(DATA SUPPLIED begins)
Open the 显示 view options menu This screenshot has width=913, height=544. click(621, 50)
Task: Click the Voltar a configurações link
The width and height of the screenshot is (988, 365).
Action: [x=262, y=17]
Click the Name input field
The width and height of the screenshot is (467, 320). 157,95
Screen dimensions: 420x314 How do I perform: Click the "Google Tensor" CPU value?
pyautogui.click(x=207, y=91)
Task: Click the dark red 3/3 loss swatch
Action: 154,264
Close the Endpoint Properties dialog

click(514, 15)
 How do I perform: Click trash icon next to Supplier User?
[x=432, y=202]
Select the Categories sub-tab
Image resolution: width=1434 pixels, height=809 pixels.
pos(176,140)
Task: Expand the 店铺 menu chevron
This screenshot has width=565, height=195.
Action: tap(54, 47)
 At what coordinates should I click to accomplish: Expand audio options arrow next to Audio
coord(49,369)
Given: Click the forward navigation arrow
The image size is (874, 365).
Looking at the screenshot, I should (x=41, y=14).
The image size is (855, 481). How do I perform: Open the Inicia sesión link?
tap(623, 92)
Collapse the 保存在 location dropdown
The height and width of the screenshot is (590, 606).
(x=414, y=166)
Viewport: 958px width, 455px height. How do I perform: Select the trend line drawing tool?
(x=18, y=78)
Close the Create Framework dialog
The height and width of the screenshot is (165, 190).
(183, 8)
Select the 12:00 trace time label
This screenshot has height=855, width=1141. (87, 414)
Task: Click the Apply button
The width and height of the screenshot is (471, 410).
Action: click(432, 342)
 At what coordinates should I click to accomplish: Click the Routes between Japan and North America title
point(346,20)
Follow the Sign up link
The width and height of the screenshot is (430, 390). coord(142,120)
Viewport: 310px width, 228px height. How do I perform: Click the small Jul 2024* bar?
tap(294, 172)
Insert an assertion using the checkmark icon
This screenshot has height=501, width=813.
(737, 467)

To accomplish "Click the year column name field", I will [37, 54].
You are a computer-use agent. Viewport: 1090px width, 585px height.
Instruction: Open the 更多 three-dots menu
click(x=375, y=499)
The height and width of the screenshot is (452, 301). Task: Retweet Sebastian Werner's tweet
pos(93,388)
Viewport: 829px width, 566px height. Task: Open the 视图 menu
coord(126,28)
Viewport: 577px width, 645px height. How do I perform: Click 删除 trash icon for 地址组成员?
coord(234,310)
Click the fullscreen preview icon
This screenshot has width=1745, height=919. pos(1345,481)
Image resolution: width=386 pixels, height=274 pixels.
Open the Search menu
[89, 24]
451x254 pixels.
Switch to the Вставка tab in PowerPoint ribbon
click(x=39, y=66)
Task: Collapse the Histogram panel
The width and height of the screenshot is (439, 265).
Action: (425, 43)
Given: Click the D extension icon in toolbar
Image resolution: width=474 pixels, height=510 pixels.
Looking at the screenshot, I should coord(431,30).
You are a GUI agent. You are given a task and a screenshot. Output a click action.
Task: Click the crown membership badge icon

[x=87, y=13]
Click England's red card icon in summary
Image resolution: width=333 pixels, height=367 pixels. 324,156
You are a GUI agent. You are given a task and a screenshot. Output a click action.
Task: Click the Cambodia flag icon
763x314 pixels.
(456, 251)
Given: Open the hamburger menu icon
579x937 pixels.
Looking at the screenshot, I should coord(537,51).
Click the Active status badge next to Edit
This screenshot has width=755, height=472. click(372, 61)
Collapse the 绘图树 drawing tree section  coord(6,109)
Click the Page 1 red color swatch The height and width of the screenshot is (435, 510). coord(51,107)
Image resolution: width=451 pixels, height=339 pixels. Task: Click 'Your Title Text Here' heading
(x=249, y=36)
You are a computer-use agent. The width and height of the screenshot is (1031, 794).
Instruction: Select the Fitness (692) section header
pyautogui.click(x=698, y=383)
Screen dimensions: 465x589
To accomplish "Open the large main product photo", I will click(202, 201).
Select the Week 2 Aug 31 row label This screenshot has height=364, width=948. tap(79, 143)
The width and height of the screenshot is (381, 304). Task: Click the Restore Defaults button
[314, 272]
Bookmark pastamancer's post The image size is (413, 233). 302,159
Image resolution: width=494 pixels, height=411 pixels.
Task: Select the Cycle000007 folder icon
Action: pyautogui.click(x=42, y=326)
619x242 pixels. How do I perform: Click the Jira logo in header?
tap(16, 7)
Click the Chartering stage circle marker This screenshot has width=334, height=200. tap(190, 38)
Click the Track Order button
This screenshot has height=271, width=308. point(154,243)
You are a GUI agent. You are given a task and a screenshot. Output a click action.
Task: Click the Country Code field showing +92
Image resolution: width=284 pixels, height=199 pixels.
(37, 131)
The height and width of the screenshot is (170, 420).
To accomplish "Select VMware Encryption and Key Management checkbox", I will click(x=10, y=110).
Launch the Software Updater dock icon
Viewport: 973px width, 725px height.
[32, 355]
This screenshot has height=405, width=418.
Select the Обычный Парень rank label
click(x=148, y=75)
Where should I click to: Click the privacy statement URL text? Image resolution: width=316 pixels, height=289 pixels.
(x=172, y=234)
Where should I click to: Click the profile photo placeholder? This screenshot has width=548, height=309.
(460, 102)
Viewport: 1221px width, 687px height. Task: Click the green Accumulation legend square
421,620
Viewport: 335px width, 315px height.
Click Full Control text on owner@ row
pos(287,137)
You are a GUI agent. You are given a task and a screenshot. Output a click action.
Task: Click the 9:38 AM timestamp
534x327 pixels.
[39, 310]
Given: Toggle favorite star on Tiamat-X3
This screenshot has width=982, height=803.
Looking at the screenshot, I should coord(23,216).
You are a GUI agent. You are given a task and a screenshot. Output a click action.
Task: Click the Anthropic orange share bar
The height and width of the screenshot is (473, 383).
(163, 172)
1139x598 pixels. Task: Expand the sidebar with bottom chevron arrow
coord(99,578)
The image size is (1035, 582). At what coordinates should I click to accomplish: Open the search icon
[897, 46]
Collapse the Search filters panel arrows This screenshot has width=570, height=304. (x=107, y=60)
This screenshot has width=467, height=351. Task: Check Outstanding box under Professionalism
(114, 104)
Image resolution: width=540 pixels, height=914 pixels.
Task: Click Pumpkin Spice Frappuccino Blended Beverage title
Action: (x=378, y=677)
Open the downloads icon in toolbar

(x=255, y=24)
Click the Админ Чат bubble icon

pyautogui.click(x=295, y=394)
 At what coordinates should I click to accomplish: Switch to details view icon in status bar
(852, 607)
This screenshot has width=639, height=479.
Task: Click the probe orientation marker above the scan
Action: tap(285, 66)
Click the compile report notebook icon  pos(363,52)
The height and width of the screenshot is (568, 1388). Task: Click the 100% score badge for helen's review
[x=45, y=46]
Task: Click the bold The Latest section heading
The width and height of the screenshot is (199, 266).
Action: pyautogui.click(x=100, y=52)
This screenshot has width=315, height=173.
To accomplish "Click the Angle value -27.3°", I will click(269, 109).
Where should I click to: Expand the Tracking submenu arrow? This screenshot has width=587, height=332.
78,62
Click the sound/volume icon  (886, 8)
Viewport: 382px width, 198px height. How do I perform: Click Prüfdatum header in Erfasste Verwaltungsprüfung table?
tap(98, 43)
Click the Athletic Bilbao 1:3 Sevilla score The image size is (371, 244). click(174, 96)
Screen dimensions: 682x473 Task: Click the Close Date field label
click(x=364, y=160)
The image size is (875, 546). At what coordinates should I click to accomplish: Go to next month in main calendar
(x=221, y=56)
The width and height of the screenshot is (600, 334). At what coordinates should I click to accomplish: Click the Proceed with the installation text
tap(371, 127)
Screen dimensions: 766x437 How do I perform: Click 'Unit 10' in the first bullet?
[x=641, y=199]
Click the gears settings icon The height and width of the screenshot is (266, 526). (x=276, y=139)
(DATA SUPPLIED ends)
WORK REQUEST: Print all of the entries again, exactly as written.

RESPONSE TO THE TASK:
Open the 显示 view options menu This screenshot has width=913, height=544. click(621, 50)
Task: Click the Voltar a configurações link
The width and height of the screenshot is (988, 365).
Action: [x=262, y=17]
Click the Name input field
The width and height of the screenshot is (467, 320). 157,95
Screen dimensions: 420x314 How do I perform: Click the "Google Tensor" CPU value?
pyautogui.click(x=207, y=91)
Task: Click the dark red 3/3 loss swatch
Action: 154,264
Close the Endpoint Properties dialog

click(514, 15)
 How do I perform: Click trash icon next to Supplier User?
[x=432, y=202]
Select the Categories sub-tab
Image resolution: width=1434 pixels, height=809 pixels.
pos(176,140)
Task: Expand the 店铺 menu chevron
This screenshot has width=565, height=195.
Action: tap(54, 47)
 At what coordinates should I click to accomplish: Expand audio options arrow next to Audio
coord(49,369)
Given: Click the forward navigation arrow
The image size is (874, 365).
Looking at the screenshot, I should (x=41, y=14).
The image size is (855, 481). How do I perform: Open the Inicia sesión link?
tap(623, 92)
Collapse the 保存在 location dropdown
The height and width of the screenshot is (590, 606).
(x=414, y=166)
Viewport: 958px width, 455px height. How do I perform: Select the trend line drawing tool?
(x=18, y=78)
Close the Create Framework dialog
The height and width of the screenshot is (165, 190).
(183, 8)
Select the 12:00 trace time label
This screenshot has height=855, width=1141. (87, 414)
Task: Click the Apply button
The width and height of the screenshot is (471, 410).
Action: click(432, 342)
 At what coordinates should I click to accomplish: Click the Routes between Japan and North America title
point(346,20)
Follow the Sign up link
The width and height of the screenshot is (430, 390). coord(142,120)
Viewport: 310px width, 228px height. How do I perform: Click the small Jul 2024* bar?
tap(294, 172)
Insert an assertion using the checkmark icon
This screenshot has height=501, width=813.
(737, 467)

To accomplish "Click the year column name field", I will [37, 54].
You are a computer-use agent. Viewport: 1090px width, 585px height.
Instruction: Open the 更多 three-dots menu
click(x=375, y=499)
The height and width of the screenshot is (452, 301). Task: Retweet Sebastian Werner's tweet
pos(93,388)
Viewport: 829px width, 566px height. Task: Open the 视图 menu
coord(126,28)
Viewport: 577px width, 645px height. How do I perform: Click 删除 trash icon for 地址组成员?
coord(234,310)
Click the fullscreen preview icon
This screenshot has width=1745, height=919. pos(1345,481)
Image resolution: width=386 pixels, height=274 pixels.
Open the Search menu
[89, 24]
451x254 pixels.
Switch to the Вставка tab in PowerPoint ribbon
click(x=39, y=66)
Task: Collapse the Histogram panel
The width and height of the screenshot is (439, 265).
Action: (425, 43)
Given: Click the D extension icon in toolbar
Image resolution: width=474 pixels, height=510 pixels.
Looking at the screenshot, I should coord(431,30).
You are a GUI agent. You are given a task and a screenshot. Output a click action.
Task: Click the crown membership badge icon

[x=87, y=13]
Click England's red card icon in summary
Image resolution: width=333 pixels, height=367 pixels. 324,156
You are a GUI agent. You are given a task and a screenshot. Output a click action.
Task: Click the Cambodia flag icon
763x314 pixels.
(456, 251)
Given: Open the hamburger menu icon
579x937 pixels.
Looking at the screenshot, I should coord(537,51).
Click the Active status badge next to Edit
This screenshot has width=755, height=472. click(372, 61)
Collapse the 绘图树 drawing tree section  coord(6,109)
Click the Page 1 red color swatch The height and width of the screenshot is (435, 510). coord(51,107)
Image resolution: width=451 pixels, height=339 pixels. Task: Click 'Your Title Text Here' heading
(x=249, y=36)
You are a computer-use agent. The width and height of the screenshot is (1031, 794).
Instruction: Select the Fitness (692) section header
pyautogui.click(x=698, y=383)
Screen dimensions: 465x589
To accomplish "Open the large main product photo", I will click(202, 201).
Select the Week 2 Aug 31 row label This screenshot has height=364, width=948. tap(79, 143)
The width and height of the screenshot is (381, 304). Task: Click the Restore Defaults button
[314, 272]
Bookmark pastamancer's post The image size is (413, 233). 302,159
Image resolution: width=494 pixels, height=411 pixels.
Task: Select the Cycle000007 folder icon
Action: pyautogui.click(x=42, y=326)
619x242 pixels. How do I perform: Click the Jira logo in header?
tap(16, 7)
Click the Chartering stage circle marker This screenshot has width=334, height=200. tap(190, 38)
Click the Track Order button
This screenshot has height=271, width=308. point(154,243)
You are a GUI agent. You are given a task and a screenshot. Output a click action.
Task: Click the Country Code field showing +92
Image resolution: width=284 pixels, height=199 pixels.
(37, 131)
The height and width of the screenshot is (170, 420).
To accomplish "Select VMware Encryption and Key Management checkbox", I will click(x=10, y=110).
Launch the Software Updater dock icon
Viewport: 973px width, 725px height.
[32, 355]
This screenshot has height=405, width=418.
Select the Обычный Парень rank label
click(x=148, y=75)
Where should I click to: Click the privacy statement URL text? Image resolution: width=316 pixels, height=289 pixels.
(x=172, y=234)
Where should I click to: Click the profile photo placeholder? This screenshot has width=548, height=309.
(460, 102)
Viewport: 1221px width, 687px height. Task: Click the green Accumulation legend square
421,620
Viewport: 335px width, 315px height.
Click Full Control text on owner@ row
pos(287,137)
You are a GUI agent. You are given a task and a screenshot. Output a click action.
Task: Click the 9:38 AM timestamp
534x327 pixels.
[39, 310]
Given: Toggle favorite star on Tiamat-X3
This screenshot has width=982, height=803.
Looking at the screenshot, I should coord(23,216).
You are a GUI agent. You are given a task and a screenshot. Output a click action.
Task: Click the Anthropic orange share bar
The height and width of the screenshot is (473, 383).
(163, 172)
1139x598 pixels. Task: Expand the sidebar with bottom chevron arrow
coord(99,578)
The image size is (1035, 582). At what coordinates should I click to accomplish: Open the search icon
[897, 46]
Collapse the Search filters panel arrows This screenshot has width=570, height=304. (x=107, y=60)
This screenshot has width=467, height=351. Task: Check Outstanding box under Professionalism
(114, 104)
Image resolution: width=540 pixels, height=914 pixels.
Task: Click Pumpkin Spice Frappuccino Blended Beverage title
Action: (x=378, y=677)
Open the downloads icon in toolbar

(x=255, y=24)
Click the Админ Чат bubble icon

pyautogui.click(x=295, y=394)
 At what coordinates should I click to accomplish: Switch to details view icon in status bar
(852, 607)
This screenshot has width=639, height=479.
Task: Click the probe orientation marker above the scan
Action: tap(285, 66)
Click the compile report notebook icon  pos(363,52)
The height and width of the screenshot is (568, 1388). Task: Click the 100% score badge for helen's review
[x=45, y=46]
Task: Click the bold The Latest section heading
The width and height of the screenshot is (199, 266).
Action: pyautogui.click(x=100, y=52)
This screenshot has width=315, height=173.
To accomplish "Click the Angle value -27.3°", I will click(269, 109).
Where should I click to: Expand the Tracking submenu arrow? This screenshot has width=587, height=332.
78,62
Click the sound/volume icon  (886, 8)
Viewport: 382px width, 198px height. How do I perform: Click Prüfdatum header in Erfasste Verwaltungsprüfung table?
tap(98, 43)
Click the Athletic Bilbao 1:3 Sevilla score The image size is (371, 244). click(174, 96)
Screen dimensions: 682x473 Task: Click the Close Date field label
click(x=364, y=160)
The image size is (875, 546). At what coordinates should I click to accomplish: Go to next month in main calendar
(x=221, y=56)
The width and height of the screenshot is (600, 334). At what coordinates should I click to accomplish: Click the Proceed with the installation text
tap(371, 127)
Screen dimensions: 766x437 How do I perform: Click 'Unit 10' in the first bullet?
[x=641, y=199]
Click the gears settings icon The height and width of the screenshot is (266, 526). (x=276, y=139)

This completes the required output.